The decision was taken as a response to the restrictions against the Russians, which Australia adopted under the Magnitsky Act
Russian authorities have banned 39 Australian citizens from entering the country, according to a statement posted on the Foreign Ministry website.< /p>
“In response to the earlier decision of official Canberra to impose sanctions on the Australian analogue of the Magnitsky Act, The Russian Federation, on the basis of reciprocity, additionally introduces into the national “stop list” 39 people from among the representatives of law enforcement agencies, the border service, as well as contractors of the Australian defense sector, — explained at the Ministry of Foreign Affairs the reason for the imposition of sanctions.

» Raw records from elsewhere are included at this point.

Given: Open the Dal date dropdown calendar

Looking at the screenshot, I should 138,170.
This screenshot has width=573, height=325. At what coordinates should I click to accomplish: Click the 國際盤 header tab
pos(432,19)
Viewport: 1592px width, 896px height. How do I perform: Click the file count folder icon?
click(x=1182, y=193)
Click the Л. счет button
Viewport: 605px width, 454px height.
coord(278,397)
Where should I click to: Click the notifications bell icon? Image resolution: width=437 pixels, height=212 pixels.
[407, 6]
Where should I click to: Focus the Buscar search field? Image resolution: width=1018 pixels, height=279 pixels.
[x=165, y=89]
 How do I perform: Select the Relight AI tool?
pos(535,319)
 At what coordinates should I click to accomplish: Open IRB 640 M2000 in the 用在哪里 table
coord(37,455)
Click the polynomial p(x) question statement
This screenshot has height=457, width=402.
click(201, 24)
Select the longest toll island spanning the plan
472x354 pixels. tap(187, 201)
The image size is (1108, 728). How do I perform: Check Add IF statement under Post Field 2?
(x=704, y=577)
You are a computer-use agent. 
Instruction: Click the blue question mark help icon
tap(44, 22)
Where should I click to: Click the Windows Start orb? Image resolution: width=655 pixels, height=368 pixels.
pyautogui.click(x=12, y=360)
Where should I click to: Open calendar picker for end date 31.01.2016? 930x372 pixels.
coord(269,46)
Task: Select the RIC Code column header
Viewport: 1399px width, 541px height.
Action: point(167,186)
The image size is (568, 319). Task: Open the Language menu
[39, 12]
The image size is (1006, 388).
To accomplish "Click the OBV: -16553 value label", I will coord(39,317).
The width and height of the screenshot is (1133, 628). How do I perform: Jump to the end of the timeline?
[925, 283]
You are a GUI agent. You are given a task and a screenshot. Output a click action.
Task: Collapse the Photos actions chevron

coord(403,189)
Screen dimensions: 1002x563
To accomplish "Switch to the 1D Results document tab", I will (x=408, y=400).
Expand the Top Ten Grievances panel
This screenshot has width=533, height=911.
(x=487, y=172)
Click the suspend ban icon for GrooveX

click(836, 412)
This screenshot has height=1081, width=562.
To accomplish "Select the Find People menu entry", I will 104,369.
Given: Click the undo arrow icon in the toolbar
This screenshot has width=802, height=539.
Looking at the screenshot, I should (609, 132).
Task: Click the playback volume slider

Among the persons who were banned from entering Russia:
- Australian First Deputy Minister of the Interior Michael Pezzullo and more five deputies;
- Interior Department Directors Joe Buffon, Hamish Hansford, Michael Milford, Sophie Sharp, Pip de We;
- Corrections Ministers and Commissioners and Commissioners of the Police Department in the Australian States;
- Australian Border Services Department Director Malcolm Skinny, and Border Services Commissioner Michael Outram and his assistants;
- top management of the defense company Serco.
The Foreign Ministry added that in the conditions when the Australian authorities “continue to escalate Russophobic sentiments and pursue a policy of expanding sanctions,” they reserve the right to “take further countermeasures.”
Read on RBC Pro Pro Is it good for health to take dietary supplements Articles Pro Tax disputes: what to pay attention to right now Cases Pro 1.5 million sq. m of offices: what to do with them Forecasts Pro Parallel import of equipment: what is wrong Articles Pro Up to 600 thousand rubles: how they hire and how much they pay IT specialists in 2022 “Cross of Death” What is it and why is it dangerous Articles Pro On the wrong side: how to keep your assets abroad Articles
The sanctions, in response to which the Foreign Ministry announced new measures, were introduced by Australia at the end of March. They affected 14 Russian citizens “responsible for serious corruption”, and another 25 Russians— according to Canberra, “perpetrators and accomplices in the matter of abuse and death” Hermitage Capital Management fund auditor Sergei Magnitsky. The list of those who fell under the sanctions was not given.
Magnitsky discovered the theft of funds from the Russian budget. The auditor was arrested on charges of creating tax evasion schemes, which, according to the prosecution, used the fund. In the fall of 2009, he died in the Moscow pre-trial detention center Matrosskaya Tishina. A few months before his death, Magnitsky, and subsequently his widow and mother, applied to the European Court of Human Rights. In 2019, the court ordered Russia to pay €34,000 to the relatives of the deceased, finding them guilty of violating several clauses of the Convention on Human Rights.
In 2012, the United States adopted the Magnitsky Act; on sanctions against Russians involved, according to them, in human rights violations. Four years later, the United States adopted a global document of the same name that extends the law to other countries.